Экскурсовод повел группу дальше по каменистой дорожке, вдоль колючей проволоки. Я продолжил стоять у вагона. Я представил Альмин живот, ее пупок, небольшую родинку на левой лопатке, выкрашенные в разноцветный лак ногти, волосы под мышками. Через месяц ей нужно было возвращаться в Копенгаген. Правда, она еще не взяла билет и не нашла комнату. Лучше пока не думать об этом. В наушниках затрещало – похоже, группа отошла слишком далеко.
– Евреев… – Треск. – Здесь… – Треск. – Евреи… – Треск.
Я представил, как вернусь поездом в Краков, Альма встретит меня на вокзале, и мы пойдем ужинать в один из фейковых еврейских ресторанов в центре. Музыканты-румыны будут играть на скрипке, я куплю Альме розу у уличного продавца. Потом мы вернемся в номер, я стяну с нее платье, буду долго возиться с застежкой лифчика, так что в конце концов она снимет его сама (но с трусиками-то я справлюсь). Мы займемся любовью, а потом будем валяться в кровати, смотреть польские каналы и строить планы на завтра.

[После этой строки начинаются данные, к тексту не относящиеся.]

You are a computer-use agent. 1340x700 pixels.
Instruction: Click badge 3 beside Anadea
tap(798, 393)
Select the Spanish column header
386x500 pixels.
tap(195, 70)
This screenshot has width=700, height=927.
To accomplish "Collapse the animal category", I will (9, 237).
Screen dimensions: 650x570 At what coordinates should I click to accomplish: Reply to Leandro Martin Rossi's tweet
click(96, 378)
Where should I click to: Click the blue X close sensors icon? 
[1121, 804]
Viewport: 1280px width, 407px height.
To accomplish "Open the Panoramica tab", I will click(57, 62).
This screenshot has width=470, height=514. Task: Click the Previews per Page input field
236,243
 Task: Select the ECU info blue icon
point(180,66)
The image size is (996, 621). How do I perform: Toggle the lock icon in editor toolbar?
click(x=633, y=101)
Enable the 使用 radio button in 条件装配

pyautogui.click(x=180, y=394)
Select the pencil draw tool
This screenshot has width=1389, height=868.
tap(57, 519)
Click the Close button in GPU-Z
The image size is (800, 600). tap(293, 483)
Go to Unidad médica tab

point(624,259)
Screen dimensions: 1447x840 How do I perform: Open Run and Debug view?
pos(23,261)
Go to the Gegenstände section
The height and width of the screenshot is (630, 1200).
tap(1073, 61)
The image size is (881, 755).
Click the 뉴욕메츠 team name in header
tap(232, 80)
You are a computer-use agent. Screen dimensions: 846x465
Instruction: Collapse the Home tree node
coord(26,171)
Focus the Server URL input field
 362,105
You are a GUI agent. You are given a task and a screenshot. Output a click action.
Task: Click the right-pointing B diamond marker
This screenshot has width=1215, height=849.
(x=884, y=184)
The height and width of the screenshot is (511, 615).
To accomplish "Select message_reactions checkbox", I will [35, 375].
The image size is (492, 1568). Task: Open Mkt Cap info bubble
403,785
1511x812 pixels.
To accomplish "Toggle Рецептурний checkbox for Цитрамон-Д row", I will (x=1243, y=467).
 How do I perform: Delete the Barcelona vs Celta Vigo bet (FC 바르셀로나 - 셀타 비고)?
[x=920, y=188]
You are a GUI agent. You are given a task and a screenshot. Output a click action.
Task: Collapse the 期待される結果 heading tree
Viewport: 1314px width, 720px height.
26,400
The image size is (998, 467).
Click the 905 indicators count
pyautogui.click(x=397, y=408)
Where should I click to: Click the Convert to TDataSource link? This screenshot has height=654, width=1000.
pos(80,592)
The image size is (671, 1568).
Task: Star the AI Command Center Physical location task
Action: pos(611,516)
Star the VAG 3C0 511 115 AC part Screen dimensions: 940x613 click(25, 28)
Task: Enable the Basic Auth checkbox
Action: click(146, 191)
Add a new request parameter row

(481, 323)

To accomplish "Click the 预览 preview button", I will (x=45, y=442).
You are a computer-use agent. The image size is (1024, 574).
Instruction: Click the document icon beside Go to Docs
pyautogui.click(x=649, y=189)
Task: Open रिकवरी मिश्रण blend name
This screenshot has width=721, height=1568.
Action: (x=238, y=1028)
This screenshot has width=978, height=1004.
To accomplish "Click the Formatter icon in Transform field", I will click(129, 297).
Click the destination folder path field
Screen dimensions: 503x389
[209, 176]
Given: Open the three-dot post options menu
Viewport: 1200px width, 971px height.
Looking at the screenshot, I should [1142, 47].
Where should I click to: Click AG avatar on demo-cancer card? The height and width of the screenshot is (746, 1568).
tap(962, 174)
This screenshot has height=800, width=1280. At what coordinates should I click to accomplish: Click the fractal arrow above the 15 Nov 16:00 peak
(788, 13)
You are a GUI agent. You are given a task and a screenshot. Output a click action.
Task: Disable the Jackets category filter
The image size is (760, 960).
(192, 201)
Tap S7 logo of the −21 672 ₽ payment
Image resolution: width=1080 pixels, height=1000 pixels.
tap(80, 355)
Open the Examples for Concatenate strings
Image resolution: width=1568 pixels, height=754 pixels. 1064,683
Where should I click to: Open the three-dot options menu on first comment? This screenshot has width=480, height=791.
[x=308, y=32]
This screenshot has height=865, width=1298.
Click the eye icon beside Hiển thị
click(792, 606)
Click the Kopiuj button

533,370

Звук в наушниках пропал совсем, я положил их на подножку вагона-теплушки и пошел к выходу из лагеря. Я попробовал вспомнить лицо Миллы Израэлевны – по-настоящему, в деталях – но не смог. Вспомнил только ее руку – худую, жилистую, в старческих пятнах. Когда ворота с башенкой остались за спиной, я оглянулся: у входа копошились только что прибывшие туристы. Я пересек парковку и пешком пошел на вокзал.